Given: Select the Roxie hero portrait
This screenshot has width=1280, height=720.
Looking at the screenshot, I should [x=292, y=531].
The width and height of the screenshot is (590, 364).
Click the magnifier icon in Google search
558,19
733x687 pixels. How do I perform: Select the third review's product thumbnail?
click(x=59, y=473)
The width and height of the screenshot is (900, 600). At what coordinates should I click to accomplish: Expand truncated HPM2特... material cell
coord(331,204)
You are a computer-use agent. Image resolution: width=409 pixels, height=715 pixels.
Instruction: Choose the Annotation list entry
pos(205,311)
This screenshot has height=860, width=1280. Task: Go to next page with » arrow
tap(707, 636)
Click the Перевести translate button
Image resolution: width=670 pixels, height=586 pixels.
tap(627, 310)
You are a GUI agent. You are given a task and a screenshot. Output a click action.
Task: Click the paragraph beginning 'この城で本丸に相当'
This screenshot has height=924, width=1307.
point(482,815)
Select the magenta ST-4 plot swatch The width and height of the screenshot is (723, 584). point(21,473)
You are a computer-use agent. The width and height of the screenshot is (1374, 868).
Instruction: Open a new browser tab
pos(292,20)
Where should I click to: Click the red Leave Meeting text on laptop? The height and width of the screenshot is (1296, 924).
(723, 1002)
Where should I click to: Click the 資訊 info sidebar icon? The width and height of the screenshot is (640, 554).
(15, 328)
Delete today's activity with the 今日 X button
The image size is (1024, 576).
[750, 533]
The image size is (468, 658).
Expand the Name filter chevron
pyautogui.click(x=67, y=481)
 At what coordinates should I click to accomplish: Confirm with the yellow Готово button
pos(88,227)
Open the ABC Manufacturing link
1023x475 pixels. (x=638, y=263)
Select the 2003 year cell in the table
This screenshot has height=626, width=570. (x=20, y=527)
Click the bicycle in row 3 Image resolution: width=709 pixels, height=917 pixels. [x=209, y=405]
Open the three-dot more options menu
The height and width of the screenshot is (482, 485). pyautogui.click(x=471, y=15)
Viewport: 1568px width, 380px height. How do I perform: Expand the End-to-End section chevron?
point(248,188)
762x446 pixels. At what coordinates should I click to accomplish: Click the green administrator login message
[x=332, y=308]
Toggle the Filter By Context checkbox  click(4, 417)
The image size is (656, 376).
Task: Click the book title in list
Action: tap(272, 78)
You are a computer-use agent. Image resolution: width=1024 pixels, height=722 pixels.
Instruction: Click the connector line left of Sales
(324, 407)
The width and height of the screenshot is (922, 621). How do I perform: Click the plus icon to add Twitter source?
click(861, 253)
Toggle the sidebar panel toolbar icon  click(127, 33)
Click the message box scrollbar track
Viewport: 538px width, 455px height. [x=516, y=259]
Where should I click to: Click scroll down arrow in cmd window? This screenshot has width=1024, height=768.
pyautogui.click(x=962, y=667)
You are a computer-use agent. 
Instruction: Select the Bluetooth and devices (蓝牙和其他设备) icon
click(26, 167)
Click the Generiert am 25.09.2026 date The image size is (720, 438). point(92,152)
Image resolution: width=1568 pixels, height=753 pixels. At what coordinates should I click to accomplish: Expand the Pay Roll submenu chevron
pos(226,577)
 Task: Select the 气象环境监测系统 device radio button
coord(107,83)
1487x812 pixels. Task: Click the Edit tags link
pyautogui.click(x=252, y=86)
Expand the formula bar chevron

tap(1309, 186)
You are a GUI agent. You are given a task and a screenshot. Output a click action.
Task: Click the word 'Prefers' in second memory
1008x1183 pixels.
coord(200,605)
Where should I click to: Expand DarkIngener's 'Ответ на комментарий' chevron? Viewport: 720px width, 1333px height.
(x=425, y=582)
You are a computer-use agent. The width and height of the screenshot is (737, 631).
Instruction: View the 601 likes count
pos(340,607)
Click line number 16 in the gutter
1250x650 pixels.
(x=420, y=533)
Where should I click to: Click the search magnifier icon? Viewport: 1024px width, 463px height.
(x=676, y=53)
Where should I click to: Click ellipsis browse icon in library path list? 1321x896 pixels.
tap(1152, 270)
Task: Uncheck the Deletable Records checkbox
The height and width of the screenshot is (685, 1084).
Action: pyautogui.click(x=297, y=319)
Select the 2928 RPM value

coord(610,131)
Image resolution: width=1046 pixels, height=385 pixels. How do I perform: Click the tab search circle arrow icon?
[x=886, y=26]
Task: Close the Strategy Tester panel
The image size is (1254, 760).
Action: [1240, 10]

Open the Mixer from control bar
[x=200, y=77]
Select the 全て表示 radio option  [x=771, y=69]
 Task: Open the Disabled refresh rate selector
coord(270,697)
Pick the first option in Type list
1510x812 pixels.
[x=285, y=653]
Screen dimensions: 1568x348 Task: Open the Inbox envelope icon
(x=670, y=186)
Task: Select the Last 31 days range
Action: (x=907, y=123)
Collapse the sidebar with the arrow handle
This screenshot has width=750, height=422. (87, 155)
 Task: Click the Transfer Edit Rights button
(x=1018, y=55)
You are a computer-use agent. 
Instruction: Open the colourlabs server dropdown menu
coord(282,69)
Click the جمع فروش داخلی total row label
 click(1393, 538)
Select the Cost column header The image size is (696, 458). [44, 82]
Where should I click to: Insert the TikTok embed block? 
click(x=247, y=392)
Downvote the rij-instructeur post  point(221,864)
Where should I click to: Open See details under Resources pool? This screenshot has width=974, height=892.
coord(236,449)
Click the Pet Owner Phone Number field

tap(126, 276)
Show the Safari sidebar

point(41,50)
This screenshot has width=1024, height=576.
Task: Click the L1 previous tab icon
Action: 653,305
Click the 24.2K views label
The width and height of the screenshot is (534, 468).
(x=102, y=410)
********************
- EXERCISE PROMPT
Your output should match the records above word for word.

- YOUR SOLUTION
Given: Select the Roxie hero portrait
This screenshot has width=1280, height=720.
Looking at the screenshot, I should [x=292, y=531].
The width and height of the screenshot is (590, 364).
Click the magnifier icon in Google search
558,19
733x687 pixels. How do I perform: Select the third review's product thumbnail?
click(x=59, y=473)
The width and height of the screenshot is (900, 600). At what coordinates should I click to accomplish: Expand truncated HPM2特... material cell
coord(331,204)
You are a computer-use agent. Image resolution: width=409 pixels, height=715 pixels.
Instruction: Choose the Annotation list entry
pos(205,311)
This screenshot has height=860, width=1280. Task: Go to next page with » arrow
tap(707, 636)
Click the Перевести translate button
Image resolution: width=670 pixels, height=586 pixels.
tap(627, 310)
You are a GUI agent. You are given a task and a screenshot. Output a click action.
Task: Click the paragraph beginning 'この城で本丸に相当'
This screenshot has height=924, width=1307.
point(482,815)
Select the magenta ST-4 plot swatch The width and height of the screenshot is (723, 584). point(21,473)
You are a computer-use agent. The width and height of the screenshot is (1374, 868).
Instruction: Open a new browser tab
pos(292,20)
Where should I click to: Click the red Leave Meeting text on laptop? The height and width of the screenshot is (1296, 924).
(723, 1002)
Where should I click to: Click the 資訊 info sidebar icon? The width and height of the screenshot is (640, 554).
(15, 328)
Delete today's activity with the 今日 X button
The image size is (1024, 576).
[750, 533]
The image size is (468, 658).
Expand the Name filter chevron
pyautogui.click(x=67, y=481)
 At what coordinates should I click to accomplish: Confirm with the yellow Готово button
pos(88,227)
Open the ABC Manufacturing link
1023x475 pixels. (x=638, y=263)
Select the 2003 year cell in the table
This screenshot has height=626, width=570. (x=20, y=527)
Click the bicycle in row 3 Image resolution: width=709 pixels, height=917 pixels. [x=209, y=405]
Open the three-dot more options menu
The height and width of the screenshot is (482, 485). pyautogui.click(x=471, y=15)
Viewport: 1568px width, 380px height. How do I perform: Expand the End-to-End section chevron?
point(248,188)
762x446 pixels. At what coordinates should I click to accomplish: Click the green administrator login message
[x=332, y=308]
Toggle the Filter By Context checkbox  click(4, 417)
The image size is (656, 376).
Task: Click the book title in list
Action: tap(272, 78)
You are a computer-use agent. Image resolution: width=1024 pixels, height=722 pixels.
Instruction: Click the connector line left of Sales
(324, 407)
The width and height of the screenshot is (922, 621). How do I perform: Click the plus icon to add Twitter source?
click(861, 253)
Toggle the sidebar panel toolbar icon  click(127, 33)
Click the message box scrollbar track
Viewport: 538px width, 455px height. [x=516, y=259]
Where should I click to: Click scroll down arrow in cmd window? This screenshot has width=1024, height=768.
pyautogui.click(x=962, y=667)
You are a computer-use agent. 
Instruction: Select the Bluetooth and devices (蓝牙和其他设备) icon
click(26, 167)
Click the Generiert am 25.09.2026 date The image size is (720, 438). point(92,152)
Image resolution: width=1568 pixels, height=753 pixels. At what coordinates should I click to accomplish: Expand the Pay Roll submenu chevron
pos(226,577)
 Task: Select the 气象环境监测系统 device radio button
coord(107,83)
1487x812 pixels. Task: Click the Edit tags link
pyautogui.click(x=252, y=86)
Expand the formula bar chevron

tap(1309, 186)
You are a GUI agent. You are given a task and a screenshot. Output a click action.
Task: Click the word 'Prefers' in second memory
1008x1183 pixels.
coord(200,605)
Where should I click to: Expand DarkIngener's 'Ответ на комментарий' chevron? Viewport: 720px width, 1333px height.
(x=425, y=582)
You are a computer-use agent. The width and height of the screenshot is (737, 631).
Instruction: View the 601 likes count
pos(340,607)
Click line number 16 in the gutter
1250x650 pixels.
(x=420, y=533)
Where should I click to: Click the search magnifier icon? Viewport: 1024px width, 463px height.
(x=676, y=53)
Where should I click to: Click ellipsis browse icon in library path list? 1321x896 pixels.
tap(1152, 270)
Task: Uncheck the Deletable Records checkbox
The height and width of the screenshot is (685, 1084).
Action: pyautogui.click(x=297, y=319)
Select the 2928 RPM value

coord(610,131)
Image resolution: width=1046 pixels, height=385 pixels. How do I perform: Click the tab search circle arrow icon?
[x=886, y=26]
Task: Close the Strategy Tester panel
The image size is (1254, 760).
Action: [1240, 10]

Open the Mixer from control bar
[x=200, y=77]
Select the 全て表示 radio option  [x=771, y=69]
 Task: Open the Disabled refresh rate selector
coord(270,697)
Pick the first option in Type list
1510x812 pixels.
[x=285, y=653]
Screen dimensions: 1568x348 Task: Open the Inbox envelope icon
(x=670, y=186)
Task: Select the Last 31 days range
Action: (x=907, y=123)
Collapse the sidebar with the arrow handle
This screenshot has width=750, height=422. (87, 155)
 Task: Click the Transfer Edit Rights button
(x=1018, y=55)
You are a computer-use agent. 
Instruction: Open the colourlabs server dropdown menu
coord(282,69)
Click the جمع فروش داخلی total row label
 click(1393, 538)
Select the Cost column header The image size is (696, 458). [44, 82]
Where should I click to: Insert the TikTok embed block? 
click(x=247, y=392)
Downvote the rij-instructeur post  point(221,864)
Where should I click to: Open See details under Resources pool? This screenshot has width=974, height=892.
coord(236,449)
Click the Pet Owner Phone Number field

tap(126, 276)
Show the Safari sidebar

point(41,50)
This screenshot has width=1024, height=576.
Task: Click the L1 previous tab icon
Action: 653,305
Click the 24.2K views label
The width and height of the screenshot is (534, 468).
(x=102, y=410)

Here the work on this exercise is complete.